Ją nie bolały uszy bo się pytałam (na szczęście takie dziecko ponad rok doskonale rozumiesz) ona tylko bała się, że znów coś będę robiła…
dlatego postanowiłam przebić uszy jak już będę mogła się dogadać co boli co nie….
Ale powiem tak: mimo tego iż wiem, że ją nie bolało przekucie, że nie bolały ją później uszy to i tak miałam wyrzuty sumienia, że to zrobiłam….
nie potrafię tego wytłumaczyć ale cieszę się, że mam już to za sobą i że wszystko było ok
normalne,że boli,bo to rana w uszkach
przemywaj uszka octeniseptem-odkazi,a nie będzie szczypać
po kilku dniach nie powinno boleć
córka pewnie tak reaguje nawet nie z samego bólu,a strachu,który jej zafundowano
kosmetyczka zbabrała sprawę skoro zatyczka spadła
spróbuj delikatnie ją docisnąć,na kolczyku są takie “ząbki” na które ona musi wskoczyć i wtedy się nie zsuwa(przynajmniej nie powinna)

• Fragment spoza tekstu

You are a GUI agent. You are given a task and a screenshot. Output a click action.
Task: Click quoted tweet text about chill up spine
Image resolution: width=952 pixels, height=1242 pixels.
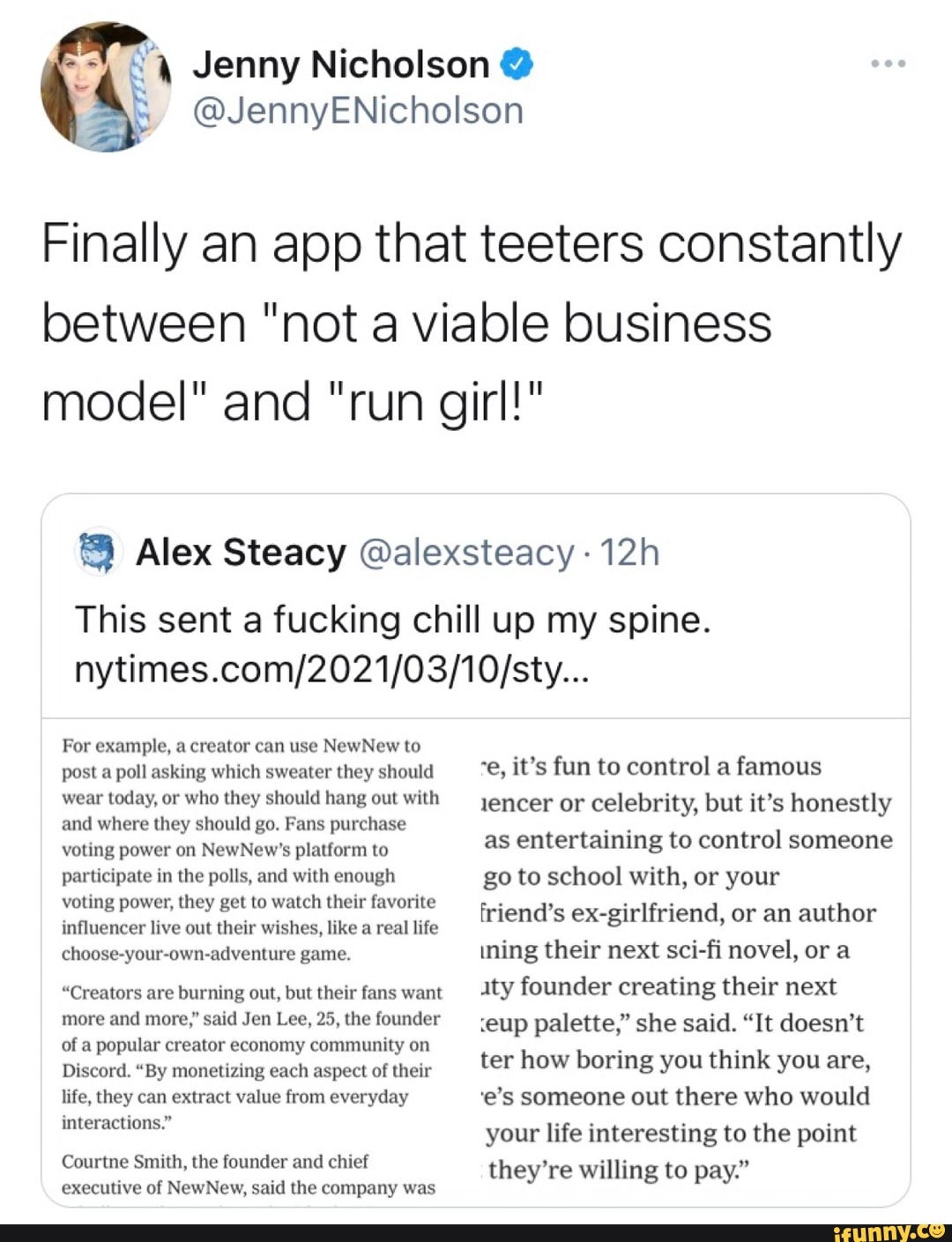392,620
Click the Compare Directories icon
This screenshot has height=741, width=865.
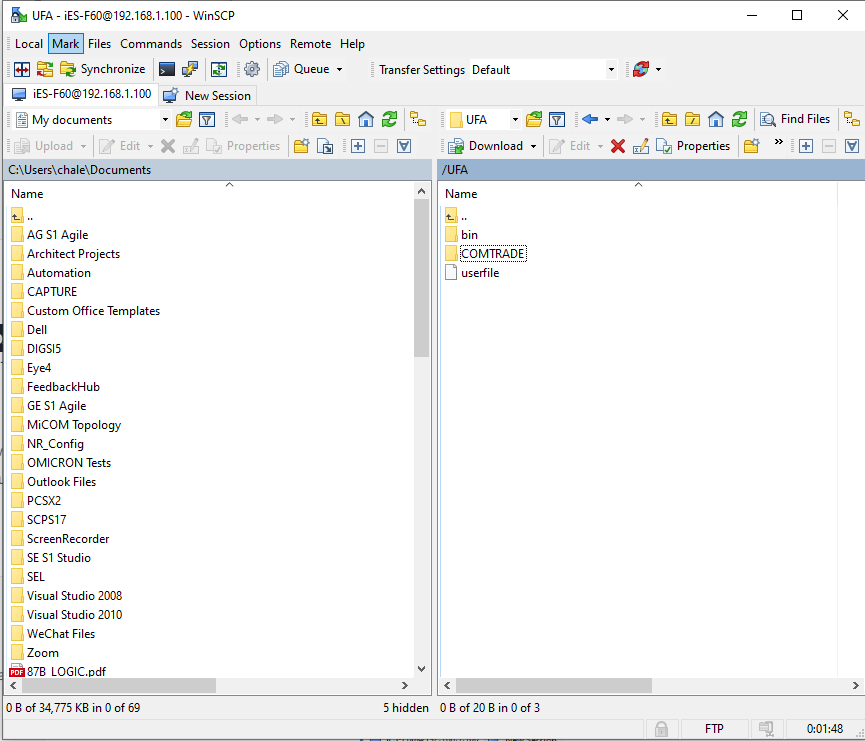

p.s kiepski wiek wybrałaś na przebicie uszu :Nie nie:
Dyskusji na temat kolczyków u małych dzieci jest na forum….pewnie dzieścia.
Proszę pierwsze z brzegu:
Dla wszystkich- stanu zapalnego nie ma, uszka sa ładne nie czerwone i to nie chodzi o to że ja nia moge sciagnac bo ja to boli. córka nie płacze i kompletnie nie wie ze ma te kolczyki ach zreszta co tu bede pisac jak widac że tu same madralińskie pośmiewisko sobie zrobiły. ciekawe jak wy bedziecie miec z czyms problem a dostaniecie takie odpowiedzi. Beamama- jesli masz pisac głupoty- NIE PISZ NIC!!!!!!!!!! z TYM PSYCHIATRA PRZESADZIŁAŚ Nie wiem czy znasz regulamin forum-jesli nie przeczytaj sobie dokładnie.
co za wyraz inteligencji sama bym na to nie wpadła to tylko wybrani maja taka bujna wyobraznie – tylko pozazdrościc.
Sama nie jestem zwolennikiem kolczyków u małych dzieci
ale to chyba nie jest powód aby w ten sposób traktować tematykę wątku.
Moderator.
bubkaa ale ona miała przebijane te uszka pistoletem tak?
I ma teraz kolczyki te od kosmetyczki ze stali chirurgicznej?Czy ma już takie normalne założone?
Co do odpowiedzi niektórych osób,to naprawdę powstrzymam się od komentarza…
Fajnie jest narzucać swoje zdanie komuś a nie starać się pomóc.
Moja córeczka miała uszy przebite jak miała coś ponad roczek,nie zapłakała nawet przy przebijaniu,później też nie płakała,bo ją to nie bolało.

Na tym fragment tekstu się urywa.